### Данные задания
____

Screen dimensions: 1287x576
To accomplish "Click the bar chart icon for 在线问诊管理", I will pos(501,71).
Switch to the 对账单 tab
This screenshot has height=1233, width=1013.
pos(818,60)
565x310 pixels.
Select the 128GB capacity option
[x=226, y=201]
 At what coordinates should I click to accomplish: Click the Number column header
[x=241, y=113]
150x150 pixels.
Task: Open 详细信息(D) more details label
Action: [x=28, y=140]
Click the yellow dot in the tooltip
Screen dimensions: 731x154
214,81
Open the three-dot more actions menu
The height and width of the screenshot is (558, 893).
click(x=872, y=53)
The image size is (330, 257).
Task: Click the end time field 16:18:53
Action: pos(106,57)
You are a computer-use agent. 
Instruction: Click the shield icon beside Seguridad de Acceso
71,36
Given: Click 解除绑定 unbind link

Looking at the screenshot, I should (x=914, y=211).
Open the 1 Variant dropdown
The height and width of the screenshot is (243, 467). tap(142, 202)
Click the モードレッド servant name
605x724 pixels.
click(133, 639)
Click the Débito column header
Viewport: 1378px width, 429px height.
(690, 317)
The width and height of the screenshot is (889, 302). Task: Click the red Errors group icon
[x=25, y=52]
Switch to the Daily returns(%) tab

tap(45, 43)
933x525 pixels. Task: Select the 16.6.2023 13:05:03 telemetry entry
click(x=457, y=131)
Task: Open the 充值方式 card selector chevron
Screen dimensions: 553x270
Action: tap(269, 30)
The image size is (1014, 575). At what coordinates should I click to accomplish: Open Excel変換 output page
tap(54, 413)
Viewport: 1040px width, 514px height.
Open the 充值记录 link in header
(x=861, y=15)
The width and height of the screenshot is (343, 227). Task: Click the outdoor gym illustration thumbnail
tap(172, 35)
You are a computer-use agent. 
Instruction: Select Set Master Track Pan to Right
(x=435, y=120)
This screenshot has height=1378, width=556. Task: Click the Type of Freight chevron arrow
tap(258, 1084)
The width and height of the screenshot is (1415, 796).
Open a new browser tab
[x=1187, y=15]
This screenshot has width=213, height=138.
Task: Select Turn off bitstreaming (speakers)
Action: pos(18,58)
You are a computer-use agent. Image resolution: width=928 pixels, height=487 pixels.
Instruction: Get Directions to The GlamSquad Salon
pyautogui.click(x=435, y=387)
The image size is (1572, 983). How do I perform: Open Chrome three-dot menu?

____

### Задание
Перепишите строки начиная с той, где есть «933x525 pixels. Task: Select», и заканчивая той, где есть «(x=435, y=120)», заменив «telemetry entry» на «log entry» и ничего больше не меняя.

### Результат выполнения
933x525 pixels. Task: Select the 16.6.2023 13:05:03 log entry
click(x=457, y=131)
Task: Open the 充值方式 card selector chevron
Screen dimensions: 553x270
Action: tap(269, 30)
The image size is (1014, 575). At what coordinates should I click to accomplish: Open Excel変換 output page
tap(54, 413)
Viewport: 1040px width, 514px height.
Open the 充值记录 link in header
(x=861, y=15)
The width and height of the screenshot is (343, 227). Task: Click the outdoor gym illustration thumbnail
tap(172, 35)
You are a computer-use agent. 
Instruction: Select Set Master Track Pan to Right
(x=435, y=120)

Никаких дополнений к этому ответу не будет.